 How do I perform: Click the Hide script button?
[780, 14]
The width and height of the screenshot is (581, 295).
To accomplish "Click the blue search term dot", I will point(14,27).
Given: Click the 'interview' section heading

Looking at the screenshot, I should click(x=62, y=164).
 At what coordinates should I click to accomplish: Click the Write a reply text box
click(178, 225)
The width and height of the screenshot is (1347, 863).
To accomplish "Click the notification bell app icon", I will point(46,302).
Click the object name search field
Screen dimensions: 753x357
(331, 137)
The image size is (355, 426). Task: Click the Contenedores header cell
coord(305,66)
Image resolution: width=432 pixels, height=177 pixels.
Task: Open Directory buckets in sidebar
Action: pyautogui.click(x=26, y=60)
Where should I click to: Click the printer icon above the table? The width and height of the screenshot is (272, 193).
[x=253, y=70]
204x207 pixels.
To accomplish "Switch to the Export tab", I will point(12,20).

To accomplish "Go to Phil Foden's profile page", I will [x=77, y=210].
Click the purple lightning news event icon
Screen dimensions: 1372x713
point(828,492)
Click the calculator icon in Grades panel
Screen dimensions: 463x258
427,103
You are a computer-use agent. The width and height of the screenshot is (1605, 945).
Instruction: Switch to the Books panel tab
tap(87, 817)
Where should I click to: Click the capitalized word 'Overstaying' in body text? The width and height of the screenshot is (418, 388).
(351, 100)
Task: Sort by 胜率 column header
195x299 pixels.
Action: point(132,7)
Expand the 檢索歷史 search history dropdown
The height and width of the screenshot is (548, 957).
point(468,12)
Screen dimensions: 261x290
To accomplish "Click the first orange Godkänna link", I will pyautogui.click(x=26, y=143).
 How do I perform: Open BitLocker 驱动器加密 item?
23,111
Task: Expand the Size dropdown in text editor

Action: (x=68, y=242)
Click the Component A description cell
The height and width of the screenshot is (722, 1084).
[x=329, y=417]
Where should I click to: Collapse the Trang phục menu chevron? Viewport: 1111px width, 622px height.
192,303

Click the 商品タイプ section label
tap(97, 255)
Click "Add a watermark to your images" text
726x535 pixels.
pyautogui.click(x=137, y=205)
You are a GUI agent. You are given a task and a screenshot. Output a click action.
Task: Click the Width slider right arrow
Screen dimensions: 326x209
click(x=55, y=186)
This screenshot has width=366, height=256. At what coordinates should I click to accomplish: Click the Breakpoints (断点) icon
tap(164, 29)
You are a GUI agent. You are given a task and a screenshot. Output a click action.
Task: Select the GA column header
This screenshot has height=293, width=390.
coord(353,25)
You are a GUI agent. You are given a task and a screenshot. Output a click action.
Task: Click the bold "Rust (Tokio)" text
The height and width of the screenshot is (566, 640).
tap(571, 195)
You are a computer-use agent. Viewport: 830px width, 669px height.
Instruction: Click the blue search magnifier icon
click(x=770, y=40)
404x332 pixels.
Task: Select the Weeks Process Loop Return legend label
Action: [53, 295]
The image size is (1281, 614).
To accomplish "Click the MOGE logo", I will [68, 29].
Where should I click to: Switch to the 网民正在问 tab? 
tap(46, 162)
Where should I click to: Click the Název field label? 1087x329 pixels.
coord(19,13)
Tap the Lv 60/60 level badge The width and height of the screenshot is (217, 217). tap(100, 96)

» **Work instruction**: Give only the lines from the one holding "The width and height of the screenshot is (1347, 863)." through the one holding "204x207 pixels.", each restated exactly as it appears above.

» **The completed task**:
The width and height of the screenshot is (1347, 863).
To accomplish "Click the notification bell app icon", I will point(46,302).
Click the object name search field
Screen dimensions: 753x357
(331, 137)
The image size is (355, 426). Task: Click the Contenedores header cell
coord(305,66)
Image resolution: width=432 pixels, height=177 pixels.
Task: Open Directory buckets in sidebar
Action: pyautogui.click(x=26, y=60)
Where should I click to: Click the printer icon above the table? The width and height of the screenshot is (272, 193).
[x=253, y=70]
204x207 pixels.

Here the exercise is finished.